Research & Papers

EEG Foundation Models fail at handwriting decoding, study shows

Current EEG FMs can't beat smaller specialist models on fine motor tasks.

Deep Dive

A new preprint from Srinivas Ravishankar and colleagues at UC San Diego challenges the robustness of Electroencephalography (EEG) Foundation Models. These models, such as LaBraM and BENDR, have claimed state-of-the-art performance on Motor Imagery (MI) tasks—typically classifying imagined limb movements like left hand vs. right foot. However, the authors argue that such coarse tasks may not fully test a model's ability to capture fine-grained motor signals. They introduce handwriting decoding as a more demanding benchmark: classifying which of four letters a user is writing in their mind, based solely on EEG data.
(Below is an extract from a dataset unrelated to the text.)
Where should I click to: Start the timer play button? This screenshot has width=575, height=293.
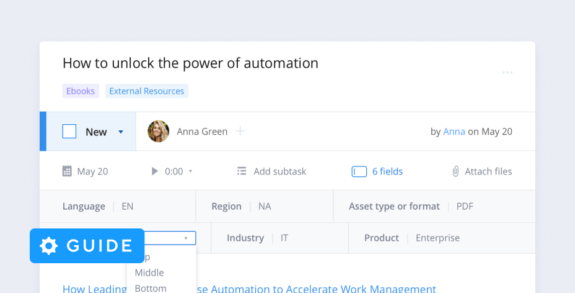coord(155,171)

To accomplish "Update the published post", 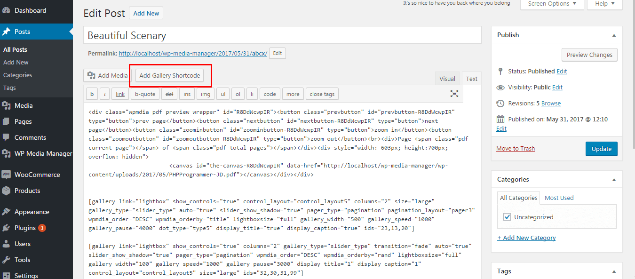I will [601, 148].
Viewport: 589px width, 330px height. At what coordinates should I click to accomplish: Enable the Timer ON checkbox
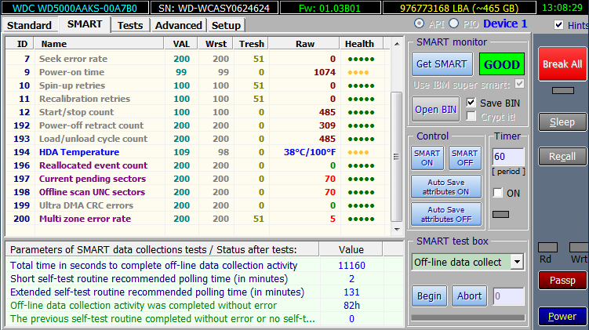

The results are striking. When the researchers rigorously controlled for movement-onset cues—a confound present in previous datasets—average decoding accuracy across subjects dropped from 41.3% to 32.4%, revealing that prior successes were partly artifacts of temporal alignment. Even more surprisingly, the best performing foundation model still lagged behind a carefully tuned, smaller convolutional neural network (specialist model) on the same task. The study also showed that improving test-time signal quality (e.g., using higher-quality electrode channels or artifact rejection) boosted performance dramatically—from 45% to 78% for their best subject—while simply adding more single-trial training data yielded diminishing returns. The authors make their code and dataset publicly available, urging the community to adopt handwriting decoding as a litmus test for EEG foundation models' true generalization.

Key Points
  • Existing EEG foundation models (e.g., LaBraM, BENDR) show SOTA on coarse motor imagery but are outperformed by smaller specialist models on 4-letter handwriting decoding.
  • Knowledge of movement onset inflated past results: average accuracy dropped from 41.3% to 32.4% when controlling for this confound.
  • Test-time signal quality improvement (45% to 78% for best subject) beats scaling training data with single-trial EEG.

Why It Matters

Questions the true generalization of EEG foundation models and highlights the need for more challenging, confound-free benchmarks.